N’empêche, à mesure que les problèmes de déficits s’aggravaient, on a cessé de parler de sortie de crise. Mieux : on a cessé de parler de crise, tout bonnement. En imaginant réduire ainsi la psychose collective.
Pendant de longs mois, un projet de programmes courts et astucieux a circulé à France Télévisions, qui ambitionnait de faire de la pédagogie autour de la crise. Courage, fuyons !
Il ne s’est trouvé aucun annonceur pour le parrainer, aucun dircom pour associer le nom de son entreprise à ce maudit mot.
« Ces manoeuvres d’évitement sont très surprenantes, commente l’économiste Olivier Pastré. Dans l’étymologie grecque ou dans l’idéogramme chinois qui la représente, la crise a le sens qu’on lui connaît aujourd’hui, mais elle signifie son contraire également, c’est-à-dire le rebond ou un nouveau départ, c’est utile à rappeler. »

— Données enregistrées —
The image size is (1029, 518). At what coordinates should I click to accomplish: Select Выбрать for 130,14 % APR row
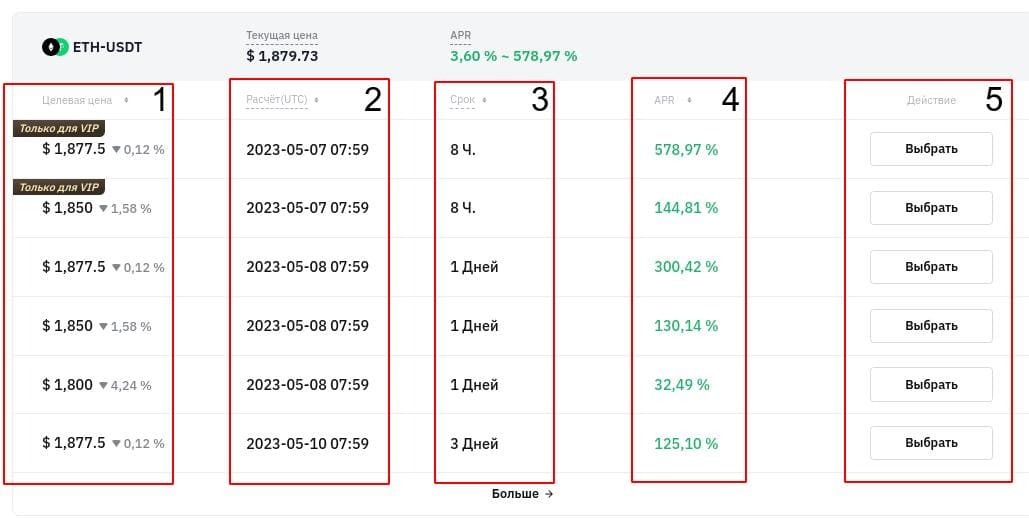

— Consignes de travail —
1. Recopiez à l'identique le passage de l'extrait qui va de « Pendant de longs » jusqu'à « Courage, fuyons ! ».
2. Répondez à ces questions à partir de l'extrait :
(a) Dans quelle entreprise a circulé un projet de programmes courts sur la crise ?
(b) Quelle est la profession d'Olivier Pastré ?
(c) D'après Olivier Pastré, quel sens contraire le mot « crise » porte-t-il aussi ?
3. Résumez l'extrait en deux phrases.
Les données proviennent d'une autre source que l'extrait.

— Réponses par tâche —
1.
Pendant de longs mois, un projet de programmes courts et astucieux a circulé à France Télévisions, qui ambitionnait de faire de la pédagogie autour de la crise. Courage, fuyons !

2.
(a) À France Télévisions.
(b) Il est économiste.
(c) Le rebond ou un nouveau départ.

3. À mesure que les déficits s'aggravaient, on a cessé de parler de crise, et un projet de programmes pédagogiques sur la crise à France Télévisions n'a trouvé aucun annonceur pour le parrainer. L'économiste Olivier Pastré juge ces manœuvres d'évitement surprenantes et rappelle que, dans l'étymologie grecque ou l'idéogramme chinois, la crise signifie aussi le rebond ou un nouveau départ.